Il colloquio di uscita rappresenta un’occasione ideale per raccogliere feedback significativi da parte dei collaboratori che hanno deciso di lasciare l’azienda. Questo scambio consente di individuare ciò che funziona bene e dove invece esistono margini di miglioramento o eventuali criticità. Il colloquio dovrebbe essere parte integrante del processo di offboarding: un congedo rispettoso e ben strutturato lascia infatti un’impressione positiva e duratura. Ciò potrebbe rivelarsi vantaggioso in futuro: l’ex collaboratore potrebbe raccomandare l’azienda o lasciare una recensione favorevole su piattaforme dedicate come Kununu. Parola chiave: employer branding.
Come condurre un colloquio di uscita: a cosa prestare attenzione?
Un colloquio di uscita efficace richiede sensibilità e un clima di apertura e rispetto. La situazione potrebbe essere delicata: dopotutto, vi sono motivazioni dietro la decisione di dimettersi. È pertanto fondamentale evitare errori e stimolare un dialogo costruttivo. Il colloquio non dovrebbe essere utilizzato come un’ultima occasione per esprimere critiche o rimproveri nei confronti del collaboratore uscente. Piuttosto, è opportuno concentrarsi sull’acquisizione di feedback utili: quali sono le criticità nella routine lavorativa? In che modo si potrebbero migliorare la soddisfazione dei dipendenti e la cultura aziendale?
Colloquio di uscita: modello di domande utili
Per sfruttare al meglio il colloquio, è consigliabile prepararsi con un questionario strutturato. Le seguenti domande possono offrire spunti significativi in merito ai motivi della partenza e alle aree da sviluppare:
- Cosa l’ha spinta a lasciare l’azienda?
- Che cosa ha apprezzato maggiormente durante la Sua esperienza e quali sono stati i principali motivi di insoddisfazione?
- Ci sono stati eventi o situazioni che ha percepito come particolarmente positivi o negativi?

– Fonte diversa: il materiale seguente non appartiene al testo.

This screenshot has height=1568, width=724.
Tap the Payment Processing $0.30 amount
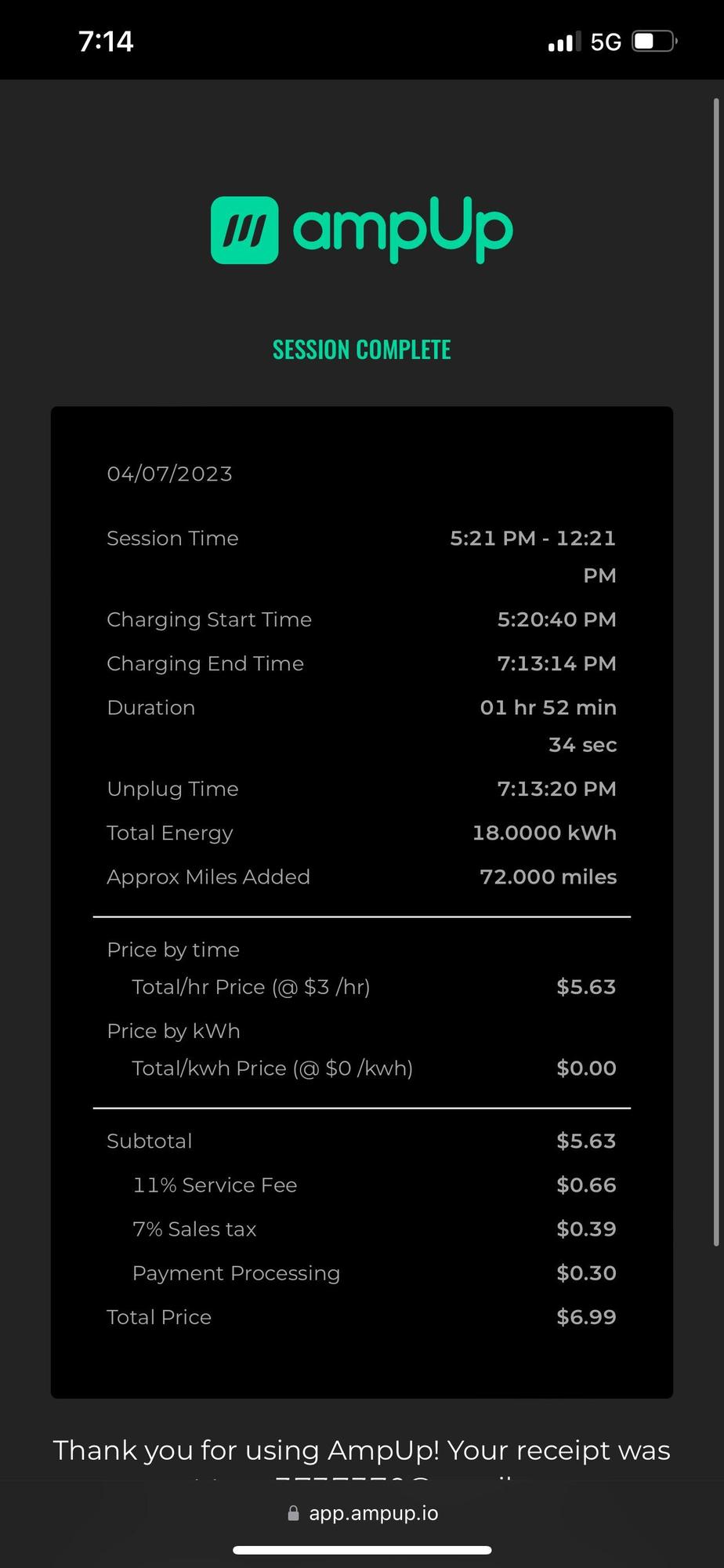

- Ha avuto sufficienti opportunità di crescita professionale e di formazione continua?
- Se no, che cosa avrebbe desiderato in più?
- Come descriverebbe la cultura aziendale?
- Vi sono aspetti che ha particolarmente stimato o che riterrebbe opportuno migliorare?
- Si è mai trovato/a ad affrontare problemi o sfide in cui non si è sentito/a adeguatamente supportato/a dall’azienda?
- Ha suggerimenti concreti o raccomandazioni su come potremmo migliorarci nel supporto e nella valorizzazione dei nostri collaboratori?
Nota: Alla fine dell’articolo troverà una guida dettagliata al colloquio di uscita, con ulteriori domande e schede tematiche.
Un’uscita non è necessariamente un addio definitivo
Un processo di offboarding ben pianificato, che includa un colloquio finale strutturato, non rappresenta soltanto un segno di rispetto e di riconoscimento nei confronti del collaboratore uscente, ma anche uno strumento strategico per il miglioramento continuo. Entrambe le parti potranno così affrontare con serenità il capitolo successivo. E chissà—le strade potrebbero incrociarsi di nuovo. Il rehiring (riassunzione) è infatti un’opzione sempre più rilevante nell’ambito delle risorse umane.